Despite all of this, Otto had made strides in modernising their military by borrowing the military technology and strategies of Pruse. Along with his elder brother the Crown Prince, they had slowly eroded the powers of the regional lords. In fact, it had only been a year ago that they had to put down a bloody rebellion led by several regional lords who could no longer stand the oppressive tactics utilised by the Weserian Royals.
It would now appear that Weser had managed to put down its internal enemies or at least scare them enough that they were confident in engaging in a conflict with Erlitz. Fortunately, from Leon's update and information from the spies in Weser relayed through Phillip, Weser was not currently planning on making any moves at the moment. They appeared to be waiting for an opportune moment to strike.

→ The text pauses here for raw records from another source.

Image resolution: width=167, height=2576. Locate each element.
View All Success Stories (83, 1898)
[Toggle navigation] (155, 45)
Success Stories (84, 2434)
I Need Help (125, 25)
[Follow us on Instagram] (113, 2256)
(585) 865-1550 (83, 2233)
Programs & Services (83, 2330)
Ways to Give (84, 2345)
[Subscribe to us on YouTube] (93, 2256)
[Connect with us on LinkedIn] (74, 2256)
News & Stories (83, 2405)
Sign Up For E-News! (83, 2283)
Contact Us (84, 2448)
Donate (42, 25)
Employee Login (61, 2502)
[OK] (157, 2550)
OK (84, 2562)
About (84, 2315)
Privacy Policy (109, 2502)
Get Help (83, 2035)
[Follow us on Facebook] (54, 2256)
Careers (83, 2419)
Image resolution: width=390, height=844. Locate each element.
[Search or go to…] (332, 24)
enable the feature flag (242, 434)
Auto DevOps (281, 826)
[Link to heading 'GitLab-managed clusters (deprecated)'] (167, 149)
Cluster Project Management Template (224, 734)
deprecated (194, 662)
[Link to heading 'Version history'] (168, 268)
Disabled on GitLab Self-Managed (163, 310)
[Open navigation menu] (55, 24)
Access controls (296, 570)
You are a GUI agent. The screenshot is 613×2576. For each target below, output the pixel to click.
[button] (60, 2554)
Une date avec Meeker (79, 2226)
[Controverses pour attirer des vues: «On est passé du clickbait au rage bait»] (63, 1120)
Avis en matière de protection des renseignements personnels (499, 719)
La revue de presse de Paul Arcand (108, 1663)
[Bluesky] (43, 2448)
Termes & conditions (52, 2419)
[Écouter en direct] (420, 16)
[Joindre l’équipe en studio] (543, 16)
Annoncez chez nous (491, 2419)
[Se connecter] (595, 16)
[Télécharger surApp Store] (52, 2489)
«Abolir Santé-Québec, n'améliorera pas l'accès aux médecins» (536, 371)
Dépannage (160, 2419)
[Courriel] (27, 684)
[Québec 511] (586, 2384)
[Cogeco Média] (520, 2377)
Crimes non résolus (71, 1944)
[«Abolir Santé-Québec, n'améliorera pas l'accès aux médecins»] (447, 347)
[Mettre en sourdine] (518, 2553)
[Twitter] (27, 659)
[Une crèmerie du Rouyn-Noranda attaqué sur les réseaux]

After all, every nation in the centre of Agenor was locked in a precariously balanced equilibrium and it would take only one spark to engulf the entire continent in a bloody series of wars. Each and every major power was surrounded by others that sought to take their place or their lands and for the last fifty odd years peace had been strenuously maintained.
Although the implosion of the Great Frankish Empire to the west had come at a great shock to the other major powers. None had dared to intercede openly nor blatantly swallow up any of the lands of the former Empire. After all it would be akin to painting a big red target on the back of that country and be just cause for any ambitious enemy to rally a force together to bring them down a notch.
As a result, the chaos in the west had been largely confined to those around the former Empire. Styria and Iberia had borne the brunt of the fall, with swathes of refugees flooding their borders all demanding asylum or refuge from the civil war.
Amidst all this chaos, Frederick had plans to overhaul the world order. But first he still had to deal with Albert.